Inverse Finance Suffers Multi-Million Dollar Hack
Ethereum’s DeFi ecosystem has suffered another major hack.
Inverse Finance, a stablecoin protocol that focuses on capital efficient yield generation, was drained in an exploit early Saturday. PeckShield, one of the crypto industry’s top security analytics companies, alerted the Inverse team to the hack on Twitter minutes after the exploit occurred.

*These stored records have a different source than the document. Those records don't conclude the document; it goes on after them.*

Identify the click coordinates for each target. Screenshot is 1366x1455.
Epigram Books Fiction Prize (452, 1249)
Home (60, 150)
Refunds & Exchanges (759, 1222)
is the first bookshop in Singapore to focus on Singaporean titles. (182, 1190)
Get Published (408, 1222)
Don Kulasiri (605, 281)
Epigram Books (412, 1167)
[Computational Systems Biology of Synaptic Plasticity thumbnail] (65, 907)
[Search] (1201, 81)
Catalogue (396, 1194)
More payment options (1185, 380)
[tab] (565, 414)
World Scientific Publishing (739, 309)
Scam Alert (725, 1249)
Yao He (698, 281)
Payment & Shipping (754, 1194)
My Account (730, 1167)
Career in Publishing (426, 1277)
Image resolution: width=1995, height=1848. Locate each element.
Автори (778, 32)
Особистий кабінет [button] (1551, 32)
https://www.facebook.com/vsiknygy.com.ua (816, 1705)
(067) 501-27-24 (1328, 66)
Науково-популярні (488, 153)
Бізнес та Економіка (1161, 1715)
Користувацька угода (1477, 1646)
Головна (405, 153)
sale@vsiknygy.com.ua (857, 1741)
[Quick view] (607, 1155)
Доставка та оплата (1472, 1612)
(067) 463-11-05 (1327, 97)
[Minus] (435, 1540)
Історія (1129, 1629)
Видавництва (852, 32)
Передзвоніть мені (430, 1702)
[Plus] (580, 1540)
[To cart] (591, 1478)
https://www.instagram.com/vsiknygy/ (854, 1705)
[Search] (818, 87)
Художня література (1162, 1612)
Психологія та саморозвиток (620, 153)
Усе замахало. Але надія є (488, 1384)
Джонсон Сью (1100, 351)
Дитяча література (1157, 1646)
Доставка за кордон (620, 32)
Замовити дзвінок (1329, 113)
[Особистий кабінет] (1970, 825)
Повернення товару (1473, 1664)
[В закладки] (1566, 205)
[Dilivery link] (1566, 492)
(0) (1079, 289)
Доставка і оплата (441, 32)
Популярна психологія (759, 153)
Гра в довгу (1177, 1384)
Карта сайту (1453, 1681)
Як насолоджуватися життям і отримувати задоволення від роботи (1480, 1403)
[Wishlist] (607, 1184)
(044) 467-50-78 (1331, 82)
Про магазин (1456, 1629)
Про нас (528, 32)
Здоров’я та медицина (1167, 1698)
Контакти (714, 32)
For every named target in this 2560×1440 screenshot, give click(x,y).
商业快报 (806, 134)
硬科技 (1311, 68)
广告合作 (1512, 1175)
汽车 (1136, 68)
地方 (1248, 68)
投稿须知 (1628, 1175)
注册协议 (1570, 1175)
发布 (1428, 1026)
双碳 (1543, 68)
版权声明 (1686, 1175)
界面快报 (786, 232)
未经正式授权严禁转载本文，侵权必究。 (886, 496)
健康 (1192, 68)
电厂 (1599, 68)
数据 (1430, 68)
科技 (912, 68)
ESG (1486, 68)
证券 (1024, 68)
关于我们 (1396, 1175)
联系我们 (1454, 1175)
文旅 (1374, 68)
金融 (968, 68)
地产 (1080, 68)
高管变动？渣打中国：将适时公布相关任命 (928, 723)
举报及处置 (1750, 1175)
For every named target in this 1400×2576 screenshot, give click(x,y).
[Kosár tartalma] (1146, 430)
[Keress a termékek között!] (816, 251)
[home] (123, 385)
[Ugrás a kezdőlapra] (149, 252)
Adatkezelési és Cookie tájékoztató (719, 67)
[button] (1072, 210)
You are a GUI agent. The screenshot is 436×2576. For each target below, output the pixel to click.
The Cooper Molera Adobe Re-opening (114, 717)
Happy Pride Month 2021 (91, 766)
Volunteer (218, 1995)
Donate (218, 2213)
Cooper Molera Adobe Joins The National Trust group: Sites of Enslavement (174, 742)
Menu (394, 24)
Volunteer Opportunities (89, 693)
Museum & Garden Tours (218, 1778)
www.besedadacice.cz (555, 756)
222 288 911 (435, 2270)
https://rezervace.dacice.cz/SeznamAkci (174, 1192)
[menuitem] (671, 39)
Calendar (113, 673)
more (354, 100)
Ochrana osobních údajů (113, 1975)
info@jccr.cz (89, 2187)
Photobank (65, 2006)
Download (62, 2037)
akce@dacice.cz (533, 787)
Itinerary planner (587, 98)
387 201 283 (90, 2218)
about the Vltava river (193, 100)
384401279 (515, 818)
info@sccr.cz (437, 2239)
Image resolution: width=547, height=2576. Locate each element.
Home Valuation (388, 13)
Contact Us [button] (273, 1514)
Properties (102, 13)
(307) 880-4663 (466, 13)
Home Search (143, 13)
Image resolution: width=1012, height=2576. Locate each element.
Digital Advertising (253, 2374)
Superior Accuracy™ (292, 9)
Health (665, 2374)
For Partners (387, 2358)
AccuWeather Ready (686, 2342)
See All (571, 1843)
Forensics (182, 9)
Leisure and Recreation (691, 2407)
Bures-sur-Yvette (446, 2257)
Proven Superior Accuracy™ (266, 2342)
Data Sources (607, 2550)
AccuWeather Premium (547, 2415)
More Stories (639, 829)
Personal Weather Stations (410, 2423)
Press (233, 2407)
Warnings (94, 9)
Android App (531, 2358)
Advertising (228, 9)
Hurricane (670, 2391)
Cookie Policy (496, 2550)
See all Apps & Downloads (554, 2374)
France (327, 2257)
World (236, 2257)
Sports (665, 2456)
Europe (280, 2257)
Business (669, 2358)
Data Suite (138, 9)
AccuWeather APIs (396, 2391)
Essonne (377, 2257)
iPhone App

PeckShield explained in a series of tweets that the hacker deposited 901 Ethereum to the protocol and used an oracle manipulation bug to manipulate the price of Inverse’s INV token. They then used INV as collateral to borrow assets and drain the protocol. Etherscan data shows that the hacker drained millions of dollars in YFI, WBTC, and Inverse’s own DOLA token from the protocol and then used decentralized exchanges such as Uniswap to trade the assets for Ethereum. This Ethereum wallet connected to the hacker has already siphoned 4,200 Ethereum worth around $14.6 million through the transaction mixer Tornado Cash in a bid to cover their traces. The wallet contains just over $250,000 at press time.
The Inverse team acknowledged the hack in a tweet, but has not yet shared a full statement. “We are currently addressing the situation please wait for an official announcement,” the post read.
Interestingly, defying a trend that happens with most other DeFi hacks, INV is currently holding up in the market. It’s up 5.9% at press time, trading at $402.
This story is developing and will be updated as more details emerge.
Disclosure: At the time of writing, the author of this piece owned ETH, INV, and several other cryptocurrencies. They also had exposure to UNI and YFI in a cryptocurrency index.